The presented methodology to calculate the L^* time derivative and its application to the calculation of the radial diffusion coefficients presents multiple avenues of future research on radial diffusion and the impact of ULF waves on radiation belt dynamics. The methodology can be applied to any simulation that provides global electromagnetic field data, so is suitable for use with both MHD and hybrid simulations. Applying this methodology to a simulation that includes ULF Pc4 and Pc5 wave activity would allow for calculation of dL^*/dt and radial diffusion coefficients in a more realistic radiation belt environment. Additional driving of ULF Pc5 wave activity could be achieved with varying solar wind conditions, such as dynamic pressure fluctuations in the Pc5 period range, or substorm activity. This would allow evaluation of the role of specific wave sources to radial diffusion in the outer radiation belt. Additionally, the wave masking could be used to investigate the effect of different ULF Pc wave ranges separately. This would reveal the impact of different ULF period ranges on radial diffusion, which is otherwise difficult to achieve as the effects of lower period waves are hidden by the significantly greater effects of drift-resonant radial diffusion driven by Pc5 waves.
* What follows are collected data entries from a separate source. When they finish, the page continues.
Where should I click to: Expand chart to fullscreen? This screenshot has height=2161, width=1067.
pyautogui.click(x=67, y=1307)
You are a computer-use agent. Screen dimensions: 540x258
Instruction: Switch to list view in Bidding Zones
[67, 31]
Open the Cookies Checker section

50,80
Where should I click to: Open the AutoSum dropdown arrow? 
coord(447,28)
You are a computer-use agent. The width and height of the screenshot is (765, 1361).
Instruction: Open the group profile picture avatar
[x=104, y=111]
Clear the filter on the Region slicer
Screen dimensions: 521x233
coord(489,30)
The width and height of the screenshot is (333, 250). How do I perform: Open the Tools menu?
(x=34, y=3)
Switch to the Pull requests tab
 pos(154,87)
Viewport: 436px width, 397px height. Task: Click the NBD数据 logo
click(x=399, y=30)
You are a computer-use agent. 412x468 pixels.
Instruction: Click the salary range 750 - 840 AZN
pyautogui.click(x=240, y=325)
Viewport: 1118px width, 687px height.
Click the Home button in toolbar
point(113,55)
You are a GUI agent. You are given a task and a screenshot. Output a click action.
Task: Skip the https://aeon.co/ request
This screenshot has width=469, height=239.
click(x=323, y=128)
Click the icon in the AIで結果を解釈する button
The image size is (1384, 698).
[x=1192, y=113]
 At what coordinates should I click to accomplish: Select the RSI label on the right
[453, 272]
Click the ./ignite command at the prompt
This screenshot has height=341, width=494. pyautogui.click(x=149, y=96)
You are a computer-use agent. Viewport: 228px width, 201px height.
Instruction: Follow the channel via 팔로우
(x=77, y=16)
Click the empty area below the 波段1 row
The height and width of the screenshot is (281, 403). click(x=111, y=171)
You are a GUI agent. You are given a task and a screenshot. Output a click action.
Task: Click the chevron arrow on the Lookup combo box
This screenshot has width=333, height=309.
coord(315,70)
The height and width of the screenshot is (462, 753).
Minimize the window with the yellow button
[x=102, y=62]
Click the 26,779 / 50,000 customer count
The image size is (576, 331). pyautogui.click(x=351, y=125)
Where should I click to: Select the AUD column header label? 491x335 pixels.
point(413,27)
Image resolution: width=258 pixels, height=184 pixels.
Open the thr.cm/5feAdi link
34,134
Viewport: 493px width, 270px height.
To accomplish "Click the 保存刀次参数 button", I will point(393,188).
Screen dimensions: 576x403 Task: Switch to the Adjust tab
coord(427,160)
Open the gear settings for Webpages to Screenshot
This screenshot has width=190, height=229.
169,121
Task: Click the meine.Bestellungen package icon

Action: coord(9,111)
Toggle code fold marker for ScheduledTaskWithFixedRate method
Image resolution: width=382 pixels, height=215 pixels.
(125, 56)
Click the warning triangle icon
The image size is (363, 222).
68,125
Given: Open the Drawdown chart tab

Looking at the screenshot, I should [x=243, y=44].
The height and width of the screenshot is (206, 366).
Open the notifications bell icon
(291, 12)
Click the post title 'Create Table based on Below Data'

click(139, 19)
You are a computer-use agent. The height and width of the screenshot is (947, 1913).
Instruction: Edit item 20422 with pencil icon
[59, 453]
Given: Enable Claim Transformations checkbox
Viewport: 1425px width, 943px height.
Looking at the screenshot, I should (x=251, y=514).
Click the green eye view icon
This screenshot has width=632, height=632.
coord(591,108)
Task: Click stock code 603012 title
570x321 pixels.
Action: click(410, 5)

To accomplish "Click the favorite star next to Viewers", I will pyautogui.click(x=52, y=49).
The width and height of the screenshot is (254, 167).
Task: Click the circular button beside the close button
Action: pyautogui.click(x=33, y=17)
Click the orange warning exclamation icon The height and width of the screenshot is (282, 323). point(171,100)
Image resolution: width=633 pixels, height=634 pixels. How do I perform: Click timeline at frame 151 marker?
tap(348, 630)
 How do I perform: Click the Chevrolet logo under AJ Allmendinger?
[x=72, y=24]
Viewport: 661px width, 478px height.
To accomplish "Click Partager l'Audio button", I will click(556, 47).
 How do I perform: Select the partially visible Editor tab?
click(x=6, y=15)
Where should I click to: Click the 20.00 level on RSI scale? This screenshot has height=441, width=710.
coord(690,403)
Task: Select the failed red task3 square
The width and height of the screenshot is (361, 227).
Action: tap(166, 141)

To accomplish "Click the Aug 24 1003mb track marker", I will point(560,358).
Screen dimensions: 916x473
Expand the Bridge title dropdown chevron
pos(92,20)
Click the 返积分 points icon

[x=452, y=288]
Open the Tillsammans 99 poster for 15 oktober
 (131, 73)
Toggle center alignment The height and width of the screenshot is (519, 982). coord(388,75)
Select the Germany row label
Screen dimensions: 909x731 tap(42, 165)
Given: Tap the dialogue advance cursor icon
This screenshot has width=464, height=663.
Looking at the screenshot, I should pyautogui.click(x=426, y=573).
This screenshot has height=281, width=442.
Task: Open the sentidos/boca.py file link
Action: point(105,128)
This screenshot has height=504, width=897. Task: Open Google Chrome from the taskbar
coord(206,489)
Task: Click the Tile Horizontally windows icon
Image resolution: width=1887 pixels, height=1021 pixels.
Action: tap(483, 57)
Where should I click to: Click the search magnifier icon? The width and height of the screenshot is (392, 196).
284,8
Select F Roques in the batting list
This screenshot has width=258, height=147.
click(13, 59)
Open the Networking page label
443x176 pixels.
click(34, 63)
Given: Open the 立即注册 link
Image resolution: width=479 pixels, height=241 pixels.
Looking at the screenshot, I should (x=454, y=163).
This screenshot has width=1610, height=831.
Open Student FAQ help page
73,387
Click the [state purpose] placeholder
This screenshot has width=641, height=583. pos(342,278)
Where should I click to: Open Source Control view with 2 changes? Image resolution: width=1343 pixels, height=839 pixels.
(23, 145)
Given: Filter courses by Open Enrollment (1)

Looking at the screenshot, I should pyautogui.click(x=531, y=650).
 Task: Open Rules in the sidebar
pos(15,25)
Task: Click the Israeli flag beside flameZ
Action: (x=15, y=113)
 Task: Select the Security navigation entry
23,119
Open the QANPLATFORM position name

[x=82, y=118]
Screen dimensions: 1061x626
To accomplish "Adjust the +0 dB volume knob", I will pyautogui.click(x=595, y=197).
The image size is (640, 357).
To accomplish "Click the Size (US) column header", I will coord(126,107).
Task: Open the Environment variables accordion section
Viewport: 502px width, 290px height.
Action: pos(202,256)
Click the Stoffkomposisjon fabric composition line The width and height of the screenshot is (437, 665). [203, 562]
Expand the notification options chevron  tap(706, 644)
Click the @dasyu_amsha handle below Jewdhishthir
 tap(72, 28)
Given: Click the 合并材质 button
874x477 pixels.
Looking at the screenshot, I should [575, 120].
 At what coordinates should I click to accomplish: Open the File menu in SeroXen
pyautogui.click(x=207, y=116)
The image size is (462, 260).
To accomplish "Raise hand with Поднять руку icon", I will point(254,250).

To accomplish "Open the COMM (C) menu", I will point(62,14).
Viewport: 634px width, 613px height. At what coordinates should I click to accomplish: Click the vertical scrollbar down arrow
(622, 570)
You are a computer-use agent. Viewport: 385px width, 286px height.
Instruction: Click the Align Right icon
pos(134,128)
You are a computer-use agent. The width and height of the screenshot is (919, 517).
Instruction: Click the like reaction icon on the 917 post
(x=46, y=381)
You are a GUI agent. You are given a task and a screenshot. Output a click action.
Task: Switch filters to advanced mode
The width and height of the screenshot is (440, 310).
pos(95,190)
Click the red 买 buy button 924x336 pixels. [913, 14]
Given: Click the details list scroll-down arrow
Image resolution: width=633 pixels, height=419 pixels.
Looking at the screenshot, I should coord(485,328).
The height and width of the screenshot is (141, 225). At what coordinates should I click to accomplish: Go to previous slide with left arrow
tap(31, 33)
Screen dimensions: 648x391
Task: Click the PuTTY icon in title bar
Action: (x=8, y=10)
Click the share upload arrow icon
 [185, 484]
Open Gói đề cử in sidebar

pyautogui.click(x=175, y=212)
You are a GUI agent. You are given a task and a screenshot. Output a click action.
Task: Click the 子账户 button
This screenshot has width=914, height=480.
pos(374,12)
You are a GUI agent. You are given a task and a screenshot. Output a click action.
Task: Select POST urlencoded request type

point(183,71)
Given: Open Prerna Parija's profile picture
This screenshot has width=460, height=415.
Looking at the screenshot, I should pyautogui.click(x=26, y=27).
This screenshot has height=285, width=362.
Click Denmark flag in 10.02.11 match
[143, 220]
Finally, in addition to presenting new avenues of research into the impact of ULF wave activity on radial diffusion, this methodology allows for rapid comparison of different electron populations undergoing radial diffusion from fundamental properties of radiation belt electrons. A longer simulation would enable evaluation of electron populations at core and relativistic energies in addition to providing ULF Pc5 wave activity, while a spatially 3D simulation would allow for evaluation of non-equatorial populations, allowing for evaluation of the energy and pitch angle dependence of the radial diffusion coefficients. Therefore, as new advances are made with global simulations, the methodology outlined in this study presents new opportunities for studies on the impact of ULF waves on outer radiation belt electron populations.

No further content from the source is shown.